İşler tıkırında gidiyor mu hocam?

Her gün karnımız doyup,

her akşam başımız yastığa değiyor mu?

Bir kız bir gence küsmüş kime ne

Maaşlar cebe yatıyorsa,

Selamlar vaktinde çakılıyorsa

Kimsesizlik boynum bükmüş kime ne

Mehtap uyanmamışken hala,

Ve ay yakamozda raksa devam ederken

Bir yıldız kaymış kime ne

Hala papatyalar açıyorsa kırlarda

Ve şehre her mevsim laleler geliyorsa

Bir çiçek kopmuş dalından kime ne

Ve geceler sırdaşın olmadılarsa hala

Doğmuyor mu her gün yüzlercesi

Bir güzel ölmüş kime ne

10 Mart 2011 Perşembe

fislik

fislik dünya, her şey ve herkes fislik

fuding falan istemiyorum.

fardesümü de istemiyorum.

fakat tüm fislikler neden yapışıyorlar üzerime?

fardon öyle demek istemedim!

bir kedim bile yok, anlıyor musun...

gökyüzü farlak değil eskisi gibi,

bir tek annem var beni anlayan fakat o da uzakta...

bir dağ istiyorum Allah'ım, bir deniz ya da bir çöl

fazla değil bir küçük ev yada sakin bir göl

duyulma endişesi duymadan bağırmak istiyorum avaz avaz

bir tek esiri olduğum bitmeyen yalnızlığımı alıp heybeme tüm fisliklerden kaçıp kurtulmak istiyorum.

resimlerimi, günlüklerimi, kuru çiçeklerimi, gözlüklerimi, küçük siyah kartlarımı ve tüm anılarımı gömüp şehrin sularına alf dağlarına dönmek istiyorum.

zeze'ninki ya da poliyanna'nın yada heidi'nin yada küçük henry'ninki gibi bir hayat...

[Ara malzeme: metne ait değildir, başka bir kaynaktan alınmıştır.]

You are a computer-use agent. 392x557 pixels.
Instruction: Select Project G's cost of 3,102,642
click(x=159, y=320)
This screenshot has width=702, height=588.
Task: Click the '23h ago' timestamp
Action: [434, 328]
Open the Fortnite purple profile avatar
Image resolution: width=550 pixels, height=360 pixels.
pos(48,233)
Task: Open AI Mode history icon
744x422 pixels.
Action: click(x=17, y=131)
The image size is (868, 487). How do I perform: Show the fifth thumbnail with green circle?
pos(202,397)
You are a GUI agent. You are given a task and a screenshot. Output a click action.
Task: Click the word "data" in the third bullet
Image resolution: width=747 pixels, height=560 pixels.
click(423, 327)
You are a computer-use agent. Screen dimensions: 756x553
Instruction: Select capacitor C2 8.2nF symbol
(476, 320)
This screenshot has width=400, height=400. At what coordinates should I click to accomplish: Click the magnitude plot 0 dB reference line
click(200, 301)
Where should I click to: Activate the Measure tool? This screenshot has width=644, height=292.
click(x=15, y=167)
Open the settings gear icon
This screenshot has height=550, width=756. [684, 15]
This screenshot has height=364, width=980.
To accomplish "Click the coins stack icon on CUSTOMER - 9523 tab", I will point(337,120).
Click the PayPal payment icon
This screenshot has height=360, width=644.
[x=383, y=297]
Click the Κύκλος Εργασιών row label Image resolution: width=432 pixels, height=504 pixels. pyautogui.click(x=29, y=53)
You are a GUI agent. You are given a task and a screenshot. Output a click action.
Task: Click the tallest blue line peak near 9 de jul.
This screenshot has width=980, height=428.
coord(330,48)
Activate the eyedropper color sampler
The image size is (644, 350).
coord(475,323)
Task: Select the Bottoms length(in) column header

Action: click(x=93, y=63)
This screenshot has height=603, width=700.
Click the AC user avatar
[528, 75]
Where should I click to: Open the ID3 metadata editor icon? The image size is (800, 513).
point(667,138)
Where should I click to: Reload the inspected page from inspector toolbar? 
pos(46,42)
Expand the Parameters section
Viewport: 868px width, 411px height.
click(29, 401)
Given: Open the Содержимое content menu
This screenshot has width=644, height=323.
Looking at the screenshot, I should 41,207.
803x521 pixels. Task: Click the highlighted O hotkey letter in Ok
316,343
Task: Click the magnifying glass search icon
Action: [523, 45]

çikolata tadında olmasa da olur artık, unuttum sayılır çikolatanın tadını...

ve daha pek çok şeyin

tüketiliyorum neyin uğruna neyin

kılcalları çatlamış kanlı bir beyin

ve birgün yakalayacak huzuru sonsuza değin

beklenen film şehre hiçbir zaman gelmeyecek biliyoruz o halde neden hala gülümsemek için zorluyoruz?

anne olacağım, böyle hayallere dalıp üzmemeliyim kendimi...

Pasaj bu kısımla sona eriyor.